Ethics expertise is valuable before, during, and after violent incidents. “Sometimes the needed intervention happens before violence happens. Sometimes it happens in the moment, when somebody has been hit and we are deciding whether we can still provide medical care despite the risk,” says Lahey. In other cases, a healthcare provider needs counseling or psychological help to debrief after a violent incident.

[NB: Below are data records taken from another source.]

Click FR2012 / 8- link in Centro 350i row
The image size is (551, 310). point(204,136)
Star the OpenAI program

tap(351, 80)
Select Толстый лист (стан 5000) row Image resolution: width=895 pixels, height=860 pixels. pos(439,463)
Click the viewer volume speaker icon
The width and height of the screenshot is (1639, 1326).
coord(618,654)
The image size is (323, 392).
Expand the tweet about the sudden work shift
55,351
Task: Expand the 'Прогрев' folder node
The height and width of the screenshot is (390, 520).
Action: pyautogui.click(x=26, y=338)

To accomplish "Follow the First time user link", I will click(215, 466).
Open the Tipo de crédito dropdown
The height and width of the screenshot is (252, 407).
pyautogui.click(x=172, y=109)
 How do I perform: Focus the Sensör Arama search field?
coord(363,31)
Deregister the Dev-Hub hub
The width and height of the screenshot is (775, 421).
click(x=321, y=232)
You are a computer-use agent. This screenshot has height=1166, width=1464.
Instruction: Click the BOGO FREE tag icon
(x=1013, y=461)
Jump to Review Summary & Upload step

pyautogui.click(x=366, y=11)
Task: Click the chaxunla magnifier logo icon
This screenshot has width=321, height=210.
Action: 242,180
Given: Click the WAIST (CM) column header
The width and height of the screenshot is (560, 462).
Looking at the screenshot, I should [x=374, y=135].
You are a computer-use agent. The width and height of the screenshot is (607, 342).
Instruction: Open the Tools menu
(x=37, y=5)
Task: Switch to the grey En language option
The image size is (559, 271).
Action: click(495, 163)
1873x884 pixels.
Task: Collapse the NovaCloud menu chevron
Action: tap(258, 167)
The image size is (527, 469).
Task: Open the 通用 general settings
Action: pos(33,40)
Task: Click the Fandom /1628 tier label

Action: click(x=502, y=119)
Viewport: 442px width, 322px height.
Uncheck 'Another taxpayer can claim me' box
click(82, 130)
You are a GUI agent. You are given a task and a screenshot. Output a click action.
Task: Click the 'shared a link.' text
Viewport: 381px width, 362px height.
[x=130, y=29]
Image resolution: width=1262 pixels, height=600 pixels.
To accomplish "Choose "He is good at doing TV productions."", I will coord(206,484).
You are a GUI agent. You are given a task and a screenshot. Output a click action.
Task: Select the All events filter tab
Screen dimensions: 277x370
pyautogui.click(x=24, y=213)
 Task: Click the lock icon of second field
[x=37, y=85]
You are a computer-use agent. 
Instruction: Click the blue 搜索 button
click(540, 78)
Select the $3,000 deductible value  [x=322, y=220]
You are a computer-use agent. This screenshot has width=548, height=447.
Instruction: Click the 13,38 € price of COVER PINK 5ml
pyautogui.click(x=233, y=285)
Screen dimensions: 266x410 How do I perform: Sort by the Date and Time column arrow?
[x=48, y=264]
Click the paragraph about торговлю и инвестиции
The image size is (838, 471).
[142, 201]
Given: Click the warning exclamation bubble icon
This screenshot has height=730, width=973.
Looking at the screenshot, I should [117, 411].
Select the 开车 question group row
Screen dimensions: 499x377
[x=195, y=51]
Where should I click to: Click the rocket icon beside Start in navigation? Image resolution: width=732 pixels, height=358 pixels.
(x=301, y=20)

For ethicists, getting involved in efforts to address workplace violence is part of a bigger picture. It can alert hospital leaders to the importance of ethics work. “Most healthcare institutions have a violence problem, and are trying to figure out how to deal with it. If the ethicists help to bring the team together, the institution may be more interested in supporting that ethicist,” suggests Lahey. It also is an opportunity to demonstrate the return on investment of ethics, from a financial standpoint. “Ethicists almost never make institutions money. We don’t bill. But we do save a lot of money. We help institutions avoid lawsuits, or the delivery of unnecessary end-of-life care. In the case of violence, we help avoid the many costs of nursing burnout and attrition,” Lahey argues.
Ethicists also can make sure that workplace violence policies are followed consistently. “Ethicists can encourage data collection on activation of behavioral event response teams to monitor for hidden bias,” says Lucia Wocial, PhD, FAAN, RN, HEC-C, senior clinical ethicist and assistant director at the John J. Lynch Center for Ethics at Medstar Washington Hospital Center.
For instance, ethicists can determine if there are a disproportionate number of calls for minority patients. Some electronic record systems flag a patient as potentially violent. These flags may stay in the chart indefinitely, despite resolution of the event that provoked the violence. “This stigmatizes patients and family members, and may result in substandard care,” warns Wocial.
- Pilcher F, Shubkin CD, Marcolini E, et al. Ethical responses to violence toward health care workers. J Hosp Med 2024; Apr 2. doi: 10.1002/jhm.13355. [Online ahead of print].